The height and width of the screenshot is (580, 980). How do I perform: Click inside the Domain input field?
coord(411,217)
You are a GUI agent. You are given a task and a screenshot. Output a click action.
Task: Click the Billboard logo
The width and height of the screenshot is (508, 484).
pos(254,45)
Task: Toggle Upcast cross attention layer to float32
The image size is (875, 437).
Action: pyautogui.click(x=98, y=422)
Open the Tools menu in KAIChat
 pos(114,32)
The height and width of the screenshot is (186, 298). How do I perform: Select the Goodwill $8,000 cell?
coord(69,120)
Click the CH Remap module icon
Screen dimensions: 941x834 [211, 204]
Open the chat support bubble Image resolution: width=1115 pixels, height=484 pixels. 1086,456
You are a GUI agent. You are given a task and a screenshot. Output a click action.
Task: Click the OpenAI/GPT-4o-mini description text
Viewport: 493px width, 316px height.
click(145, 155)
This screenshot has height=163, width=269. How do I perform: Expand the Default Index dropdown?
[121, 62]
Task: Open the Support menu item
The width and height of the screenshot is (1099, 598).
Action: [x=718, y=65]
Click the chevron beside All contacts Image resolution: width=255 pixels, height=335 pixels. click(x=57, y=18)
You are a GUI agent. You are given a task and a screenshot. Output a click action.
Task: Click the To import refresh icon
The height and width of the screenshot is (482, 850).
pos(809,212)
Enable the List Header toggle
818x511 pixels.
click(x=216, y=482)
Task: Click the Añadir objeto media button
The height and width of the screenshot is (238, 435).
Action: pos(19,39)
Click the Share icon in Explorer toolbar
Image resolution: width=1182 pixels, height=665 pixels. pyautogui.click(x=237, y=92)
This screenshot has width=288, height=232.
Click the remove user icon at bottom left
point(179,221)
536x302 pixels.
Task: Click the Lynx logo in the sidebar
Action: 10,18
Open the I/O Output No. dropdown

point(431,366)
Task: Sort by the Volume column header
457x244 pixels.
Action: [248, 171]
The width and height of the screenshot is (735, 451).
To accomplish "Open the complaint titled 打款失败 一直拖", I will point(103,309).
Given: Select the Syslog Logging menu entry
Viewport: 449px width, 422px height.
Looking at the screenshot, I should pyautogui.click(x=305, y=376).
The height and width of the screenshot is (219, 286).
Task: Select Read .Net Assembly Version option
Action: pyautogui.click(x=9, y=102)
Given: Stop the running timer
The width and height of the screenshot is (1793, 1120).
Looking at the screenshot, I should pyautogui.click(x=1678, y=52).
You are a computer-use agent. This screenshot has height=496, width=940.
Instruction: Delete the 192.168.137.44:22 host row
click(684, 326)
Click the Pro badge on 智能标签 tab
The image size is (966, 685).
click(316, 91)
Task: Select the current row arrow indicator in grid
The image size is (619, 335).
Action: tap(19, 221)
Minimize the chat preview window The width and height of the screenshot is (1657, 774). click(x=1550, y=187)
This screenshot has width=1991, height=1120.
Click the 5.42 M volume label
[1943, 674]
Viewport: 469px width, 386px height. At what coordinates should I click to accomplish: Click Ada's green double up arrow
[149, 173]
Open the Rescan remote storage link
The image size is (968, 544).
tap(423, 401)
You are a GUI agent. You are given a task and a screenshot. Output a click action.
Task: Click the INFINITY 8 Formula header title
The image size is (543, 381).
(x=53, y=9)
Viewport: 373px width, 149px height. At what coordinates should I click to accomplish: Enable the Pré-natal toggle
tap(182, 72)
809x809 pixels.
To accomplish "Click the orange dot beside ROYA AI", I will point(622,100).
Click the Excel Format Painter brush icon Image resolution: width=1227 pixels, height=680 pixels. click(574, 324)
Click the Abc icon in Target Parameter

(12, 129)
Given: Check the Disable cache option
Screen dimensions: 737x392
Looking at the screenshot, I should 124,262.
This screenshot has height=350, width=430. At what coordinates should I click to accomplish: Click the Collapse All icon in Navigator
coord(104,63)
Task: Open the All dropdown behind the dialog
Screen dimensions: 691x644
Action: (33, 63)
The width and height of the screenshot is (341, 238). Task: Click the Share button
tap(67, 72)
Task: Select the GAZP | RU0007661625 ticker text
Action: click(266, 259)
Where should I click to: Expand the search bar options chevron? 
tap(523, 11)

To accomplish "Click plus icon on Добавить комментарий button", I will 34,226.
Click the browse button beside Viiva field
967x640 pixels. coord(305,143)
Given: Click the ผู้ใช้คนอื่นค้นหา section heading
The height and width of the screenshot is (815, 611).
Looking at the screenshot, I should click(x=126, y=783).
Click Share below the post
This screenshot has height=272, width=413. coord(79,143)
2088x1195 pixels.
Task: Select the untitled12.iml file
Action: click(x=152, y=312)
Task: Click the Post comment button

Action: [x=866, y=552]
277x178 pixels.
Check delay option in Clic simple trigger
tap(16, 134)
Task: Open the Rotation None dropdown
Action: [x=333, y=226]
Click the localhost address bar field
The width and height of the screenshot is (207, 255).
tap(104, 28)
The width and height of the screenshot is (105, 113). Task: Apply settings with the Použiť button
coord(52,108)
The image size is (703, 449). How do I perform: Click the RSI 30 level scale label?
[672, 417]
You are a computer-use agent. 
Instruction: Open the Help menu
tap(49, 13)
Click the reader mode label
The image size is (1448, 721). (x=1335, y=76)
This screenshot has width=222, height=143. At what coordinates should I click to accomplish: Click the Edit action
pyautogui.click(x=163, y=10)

◇ ◇ ◇ ◇ ◇

Rescale the listing from the line with "Viewport: 373px width, 149px" up to and including the line with "I will point(622,100).". Rewrite each of those lines in full, requests included, and multiply every coordinate in the answers by 2.55, rounding to whole numbers with halves rounded up.

### Solution
Viewport: 373px width, 149px height. At what coordinates should I click to accomplish: Enable the Pré-natal toggle
tap(464, 184)
809x809 pixels.
To accomplish "Click the orange dot beside ROYA AI", I will point(1586,255).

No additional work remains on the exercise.